— Text —
#####
UNIDENTIFIED MALE #2
00:00:59
We know this is a safety issue and we know what we could do to fix the safety issue.
SHEIR
00:01:04
And we'll discover what ancient fossils are trying to tell us about climate change.
UNIDENTIFIED MALE #3
00:01:09
We had this major thermal maximum, the hottest time that we know of, and it came on very fast.
SHEIR
00:01:15
Plus, revisiting the bygone days of newspaper row.
UNIDENTIFIED MALE #4
00:01:18
There was more of a news community, it was more a group.
SHEIR
00:01:21
And getting steamy with the Washington romance writers.
UNIDENTIFIED FEMALE #1
00:01:24
I think a lot of people now are in the closet reading it. I hate to say that because I don't think it's something that you should be ashamed of. But there really are people who do that.
SHEIR
00:01:41
But to kick things off today, if you've been surfing around Tumblr or YouTube, you may have come across a bunch of videos showing people pronouncing this specific set of words...
UNIDENTIFIED FEMALE #2
00:01:51
Garage or schedule...
UNIDENTIFIED MALE #5
00:01:54
Schedule, figure, jaguar, lieutenant, water...
UNIDENTIFIED FEMALE #3
00:01:57
Lieutenant, water, advertisement...
SHEIR
00:01:59
And answering this specific set of questions.
UNIDENTIFIED FEMALE #4
00:02:02
What is a bubbly carbonated drink called?
#5
00:02:04
What do you call the wheeled contraption in which you carry groceries at the supermarket?
UNIDENTIFIED FEMALE #5
00:02:09
Cart.
SHEIR
00:02:11
It's called accent tag and the internet meme highlights the many ways people speak English across the world. Now, it just so happens the accent taggers you're hearing now all hail from the same corner of the world, namely...
#4
00:02:22
Washington D.C.
#5
00:02:24
Washington D.C.
UNIDENTIFIED FEMALE #6
00:02:25
I'm from D.C.
UNIDENTIFIED FEMALE #7
00:02:26
D.C. in the house.
SHEIR
00:02:28
But the question is, do they all have the same accent? And actually while we're at it, is there even such a thing as a D.C. way of speaking? Well, it just so happens that researchers at Georgetown University's Linguistics Department are trying to answer that very question, through something they call...
MS. ANASTASIA NYLUND
00:02:45
The language and communication in the D.C. Metropolitan Area Project or LCDC for short.
SHEIR
00:02:51
That's Ph.D. student, Anastasia Nylund. She and her fellow LCDC'ers have interviewed nearly 150 Washingtonians and listened to recorded interviews from the 1960s to get a clearer idea of how people in the D.C. area talk. And not just how people talk actually but what people talk about.
#####
— Set exercise A —
Answer the following from the transcript, one line each:
(i) What is the internet meme about ways of speaking English called?
(ii) Which university department is running the LCDC project?
(iii) About how many Washingtonians have the LCDC researchers interviewed?
— Set exercise B —
According to the transcript, why have the LCDC researchers interviewed Washingtonians and listened to recorded interviews from the 1960s?
— Set exercise C —
Reproduce the transcript word for word from "UNIDENTIFIED FEMALE #1" to "Garage or schedule...".
#####
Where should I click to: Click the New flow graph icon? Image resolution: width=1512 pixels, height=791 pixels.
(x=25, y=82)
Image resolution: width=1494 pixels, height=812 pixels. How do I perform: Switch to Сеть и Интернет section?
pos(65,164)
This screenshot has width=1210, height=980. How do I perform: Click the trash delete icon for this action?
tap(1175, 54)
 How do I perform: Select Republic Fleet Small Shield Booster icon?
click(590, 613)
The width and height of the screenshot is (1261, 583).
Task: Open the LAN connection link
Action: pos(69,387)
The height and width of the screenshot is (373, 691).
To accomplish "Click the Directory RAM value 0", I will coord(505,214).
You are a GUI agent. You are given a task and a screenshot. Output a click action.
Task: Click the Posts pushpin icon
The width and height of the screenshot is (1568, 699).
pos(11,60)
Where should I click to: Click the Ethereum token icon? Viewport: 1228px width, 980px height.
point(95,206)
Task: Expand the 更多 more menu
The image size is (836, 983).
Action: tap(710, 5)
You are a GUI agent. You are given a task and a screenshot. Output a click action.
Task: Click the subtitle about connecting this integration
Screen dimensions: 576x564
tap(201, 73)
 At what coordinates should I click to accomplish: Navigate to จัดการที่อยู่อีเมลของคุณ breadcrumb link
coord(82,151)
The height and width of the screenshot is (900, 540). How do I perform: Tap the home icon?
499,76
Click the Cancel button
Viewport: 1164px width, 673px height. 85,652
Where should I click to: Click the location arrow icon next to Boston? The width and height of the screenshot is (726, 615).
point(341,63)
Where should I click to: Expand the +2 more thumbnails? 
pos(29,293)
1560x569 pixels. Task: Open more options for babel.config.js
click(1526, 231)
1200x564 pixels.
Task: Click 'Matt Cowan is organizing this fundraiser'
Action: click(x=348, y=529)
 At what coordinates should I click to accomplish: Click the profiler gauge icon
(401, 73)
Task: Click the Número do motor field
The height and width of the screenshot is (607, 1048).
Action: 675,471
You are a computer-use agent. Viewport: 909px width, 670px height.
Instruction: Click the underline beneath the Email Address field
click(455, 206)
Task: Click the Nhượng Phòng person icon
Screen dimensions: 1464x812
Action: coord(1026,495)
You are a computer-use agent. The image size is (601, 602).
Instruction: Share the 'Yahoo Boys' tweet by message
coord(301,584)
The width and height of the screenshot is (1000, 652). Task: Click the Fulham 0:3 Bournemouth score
#####
— Output A —
(i) Accent tag
(ii) Georgetown University's Linguistics Department
(iii) Nearly 150

— Output B —
They want a clearer idea of how people in the D.C. area talk. They are also interested in what people talk about, not only in how they talk.

— Output C —
UNIDENTIFIED FEMALE #1
00:01:24
I think a lot of people now are in the closet reading it. I hate to say that because I don't think it's something that you should be ashamed of. But there really are people who do that.
SHEIR
00:01:41
But to kick things off today, if you've been surfing around Tumblr or YouTube, you may have come across a bunch of videos showing people pronouncing this specific set of words...
UNIDENTIFIED FEMALE #2
00:01:51
Garage or schedule...